• TRAVAIL À FAIRE
(1) Recopiez mot pour mot le passage de l'article sur le tour de France des plans de licenciement compris entre « La tombe du » et « assauts du socialisme. », ces deux bornes incluses.
(2) Prolongez l'article sur le tour de France des plans de licenciement à partir de l'endroit où il s'interrompt.

• ARTICLE
Alors qu’Emmanuel Macron entame son itinérance financière sur les lieux des grandes victoires patronales, il a tenu à tirer les leçons du passé.

Le tour de France des plans de licenciement

« Quand, comme en 1906 à Courrières, on est capable de sacrifier 1500 ouvriers coincés dans la mine pour sauver la production de charbon, on a le droit de trouver indécents ceux qui se plaignent de leur retraite, non ? à l’époque on savait mourir pour son pays ! » Alors qu’il se recueillait devant les grands charniers de la production minière, Emmanuel Macron a salué la mémoire de ces millions d’ouvriers morts, licenciés ou exploités pour « sauver une certaine idée de la France : les profits ». Sidérurgie, métallurgie, textile, agriculture… Aucun secteur n’a été épargné et tous ont fourni leurs bataillons de « tondus ». L’énumération donne le tournis, longue litanie de monuments aux morts pour le Profit. « Les centaines de victimes des coups de grisou !, s’est enthousiasmé le Président. Ceux de Saint‑Eloy, ceux de Fougières, les 41 orphelins du Pas‑de‑Calais en 1965, ceux de Liévin… Le Port de Metz et son silo à poussière… Les trois mille victimes qui meurent chaque année de l’amiante, et cent mille prévues pour 2050… Et demain, ce seront les bataillons héroïques du glyphosate qui sortiront de l’ombre à leur place… » Sans oublier les cohortes de licenciés, de délocalisés… « Usinor à Thionville ou les Chantiers de Dunkerque hier, les Continental et les Whirlpool aujourd’hui, dont le sacrifice me tient à coeur, vous le savez… Parce que la croissance, elle tombe pas du ciel. Heureusement qu’on a eu ces Français capables de faire don de leur corps pour la patrie. »
Emmanuel Macron n’entend pas pour autant occulter les pages sombres de cette histoire. « Nous n’oublions pas non plus que l’unité nationale a parfois été mise à mal ». Et le Président de rappeler les mutineries qui ont émaillé la Grande Guerre. « Oui il y a eu des révoltes ouvrières, des manifestations quand certains de nos concitoyens ont succombé aux sirènes du populisme.
Et il a fallu les réprimer, parfois dans le sang !
 » L’occasion pour le Président de rappeler les dangers « du nationalisme, du protectionnisme qui consistent à ne s’intéresser qu’à ses acquis sociaux en sacrifiant le bien commun, les profits de nos entreprises ! »
Même s’il exalte le courage des combattants français, Emmanuel Macron n’oublie pas que, seule, la France n’est rien. « Je voudrais saluer ici solennellement le courage des fonds de pension américains, venus libérer notre économie et l’initier à la mondialisation. »

La tombe du banquier inconnu

« On a aussi le droit de s’extasier devant la beauté d’un plan social. » L’hommage aux tondus tombés pour le CAC ne doit pas occulter « le génie du patronat français » selon le Président. La victoire n’aurait pas été possible sans les stratégies innovantes de nos « premiers de cordée ». Esclavage, licenciements, restructurations, démantèlements : la France n’a jamais manqué d’imagination quand il s’est agi de défendre ses valeurs face aux assauts du socialisme.

• DONNÉES EXTRAITES
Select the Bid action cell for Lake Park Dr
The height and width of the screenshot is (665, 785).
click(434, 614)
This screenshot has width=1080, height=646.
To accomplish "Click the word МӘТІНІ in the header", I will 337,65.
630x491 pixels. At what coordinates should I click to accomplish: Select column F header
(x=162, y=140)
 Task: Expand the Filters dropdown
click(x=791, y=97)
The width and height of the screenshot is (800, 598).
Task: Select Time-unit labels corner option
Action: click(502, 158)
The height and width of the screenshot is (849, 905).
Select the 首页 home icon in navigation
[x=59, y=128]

* * *

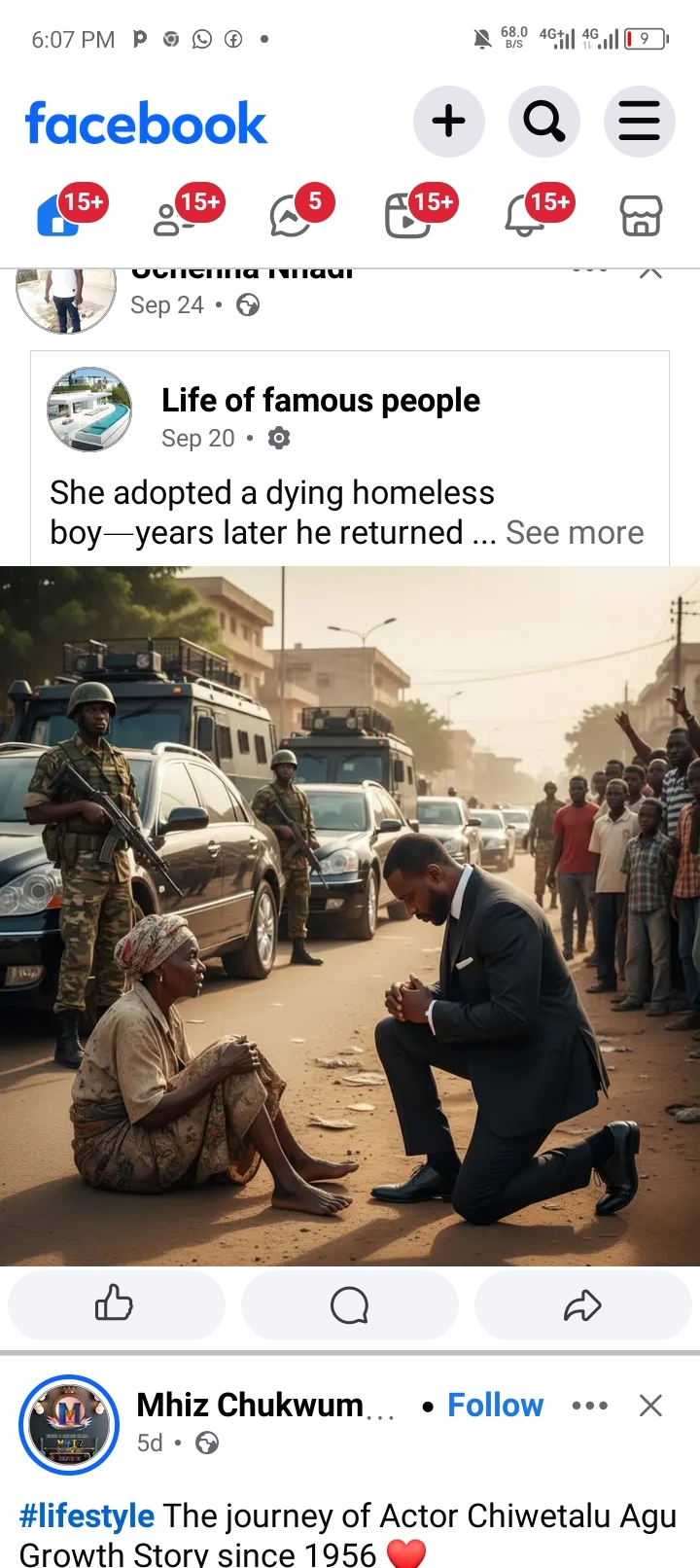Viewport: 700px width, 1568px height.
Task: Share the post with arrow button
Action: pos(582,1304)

==

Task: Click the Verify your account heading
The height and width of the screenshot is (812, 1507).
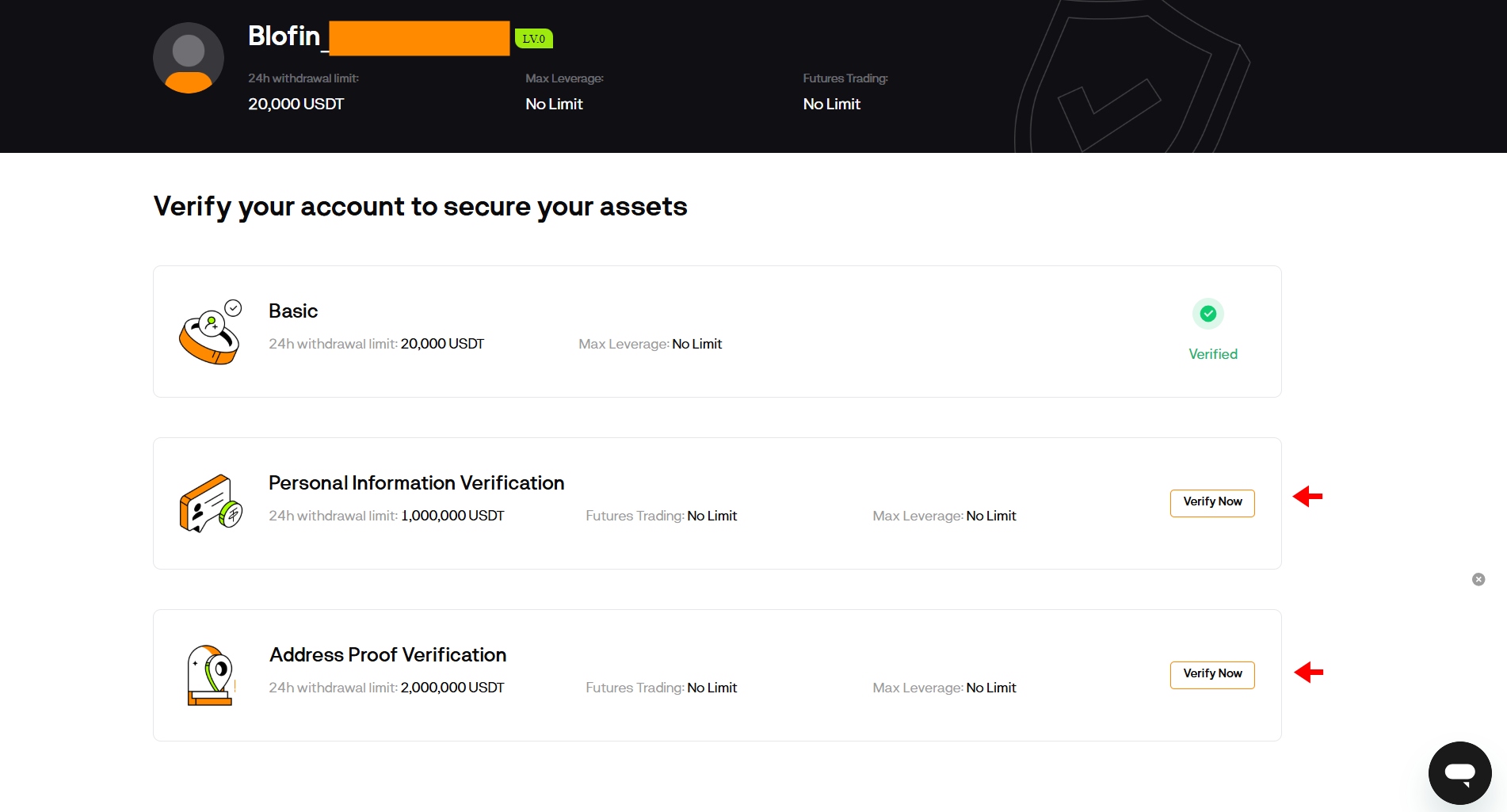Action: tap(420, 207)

• RÉPONSES PAR CONSIGNE
(1)
La tombe du banquier inconnu

« On a aussi le droit de s’extasier devant la beauté d’un plan social. » L’hommage aux tondus tombés pour le CAC ne doit pas occulter « le génie du patronat français » selon le Président. La victoire n’aurait pas été possible sans les stratégies innovantes de nos « premiers de cordée ». Esclavage, licenciements, restructurations, démantèlements : la France n’a jamais manqué d’imagination quand il s’est agi de défendre ses valeurs face aux assauts du socialisme.

(2)
C’est dans ce souci de reconnaissance que le Président a décidé d’installer la « tombe du banquier inconnu » sous l’arche de la Défense, au coeur de la City française. Et d’y prononcer un discours émouvant. « Permettez‑moi de parler d’un monde que je connais bien et qui me tient à coeur : la finance. Ne nous y trompons pas, la France ne serait rien sans le courage de ses banquiers, ces héros de l’ombre dont l’humilité les pousse à fuir la reconnaissance. » Et le Président de s’appuyer, dessinant un pont entre les époques, sur l’exemple de la banque UBS, « qu’on veut aujourd’hui punir pour blanchiment aggravé de fraude fiscale, pour quelques dizaines de milliards d’euros protégés, mais qui sera célébrée, demain, j’en suis certain, comme visionnaire : ce sont eux qui nous ont montré la voie. »

Le combat continue

« Nous ne sommes pas à l’abri. » Face à la montée des populismes, Emmanuel Macron a tenu à mettre en garde les Français contre « la tentation du progrès social, cette utopie dévastatrice qui détruit les bénéfices et menace notre mode de vie ». Alors que la guerre est toujours là, latente, le Président veut profiter des célébrations pour redonner aux jeunes générations le goût de l’effort. « Ce n’est pas parce qu’on va à l’école jusqu’à 25 ans qu’on doit rêver de salaires de ministres. » Mais le chef de l’état a tenu à rassurer les Français. « La France ne sera pas à la traîne dans sa course à la compétitivité. » Avec une arme de dissuasion massive : l’ubérisation. « La principale faiblesse de notre modèle c’est le salariat ! » Trop rigide, trop contraignant. « Les travailleurs pauvres, c’est bien, mais ça fait un peu trop ligne Maginot. » Le gouvernement entend par ailleurs remettre les « vieux au travail » grâce à la retraite par points. « En temps de guerre, on a besoin de tout le monde pour produire de la richesse. On est plus utile à l’usine que devant Questions pour un champion ! »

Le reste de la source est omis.